The Chicxulub impact caused worldwide fires, sending quadrillions of kilograms of soot into the atmosphere. That soot today would plunge the world into total darkness for two years, according to new research. Credit: Famartin via Wikimedia Commons

The Chicxulub impact caused worldwide fires, sending quadrillions of kilograms of soot into the atmosphere. That soot today would plunge the world into total darkness for two years, according to new research.
Credit: Famartin via Wikimedia Commons

Sixty-six million years ago, an asteroid crashed into Earth. Its impact, scientists believe, caused global catastrophic fires, transformed the climate, and caused the extinction of the dinosaurs. A new study shows that if a similar asteroid were to strike Earth today, the soot from fires alone would severely alter the climate and imperil life.

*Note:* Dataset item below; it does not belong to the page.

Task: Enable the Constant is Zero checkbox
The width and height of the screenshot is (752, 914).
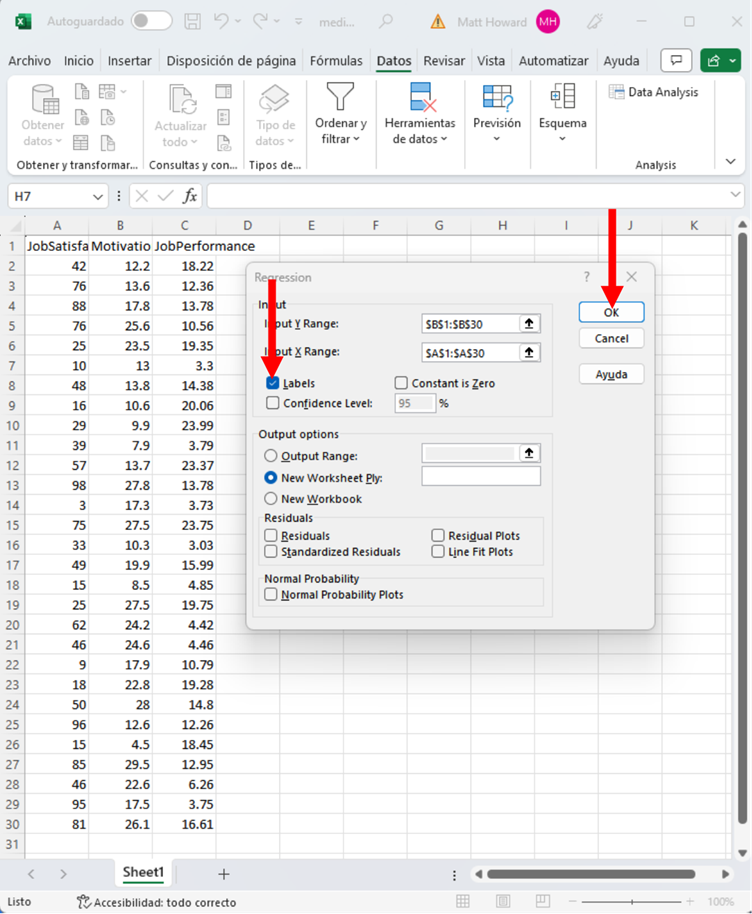Action: (402, 383)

“A world with this big of an [asteroid] impact is a world you wouldn’t want to live in,” said Charles Bardeen, an atmospheric scientist of the University of Colorado at Boulder and lead author of the study.

The asteroid that killed off the dinosaurs and formed the Chicxulub crater in Mexico created havoc for the planet, according to scientists. Ten kilometers (six miles) across, the asteroid sent up clouds of dust and flying red-hot rocks around the globe. Flung almost into orbit, the rocks landed everywhere, sparking fires that set the world ablaze. The asteroid’s impact also vaporized rocks that released greenhouse gases and triggered massive volcanic eruptions in modern-day India. Traces of those eruptions linger today, in the form of basalt layers called the Deccan Traps.

All these effects would have shifted the climate. But Bardeen and his colleagues have found that the global conflagration’s soot, rising into the atmosphere, may have been cataclysmic on its own.

Using a climate model that captures the whole atmosphere, the team simulated the effect of 70,000 teragrams of soot — the amount that blanketed the earth after the Chicxulub impact — on today’s climate.

The soot would have life-threatening effects, Bardeen reported at the 2015 American Geophysical Union Fall Meeting. According to Bardeen’s model, the soot would blot out sunlight for two years, halting photosynthesis. By three years after the impact, the land surface would have cooled by twice the amount that would send the planet into an ice age. In the same time period, the ocean would have chilled by 10 degrees Celsius. The world would also become much drier: for six years, rain and snowfall would drop to 20 percent of normal levels.

An artist's impression of a massive impact. Credit: NASA Goddard

An artist’s impression of a massive impact. Credit: NASA Goddard

Scientists still debate the extent to which the volcanic eruptions and other effects of the Chicxulub impact altered the ancient climate and endangered life. But the damage the soot would cause to the modern planet is so extensive in the model, the volcanoes may not have mattered much, said Alan Robock, a climatologist at Rutgers University in New York who was not involved in the study.

To investigate the effects the dinosaurs would have seen, Bardeen will next be modeling a Chicxulub impact with the position of the continents at the time the asteroid actually struck. Ocean circulation was different then, and would have affected how the climate responded, he said.

The researchers plan to check these model results against the fossil record. Finding organisms that could survive in these conditions, Bardeen said, would bolster the idea that soot strongly influenced the climate. On the other hand, if fossils contradict the model predictions, then other factors — such as submicron dust from the asteroid impact, carbon dioxide from fires, or sulfur dioxide, both from the impact and volcanoes — could have played larger roles in extinguishing most of life on Earth, he said.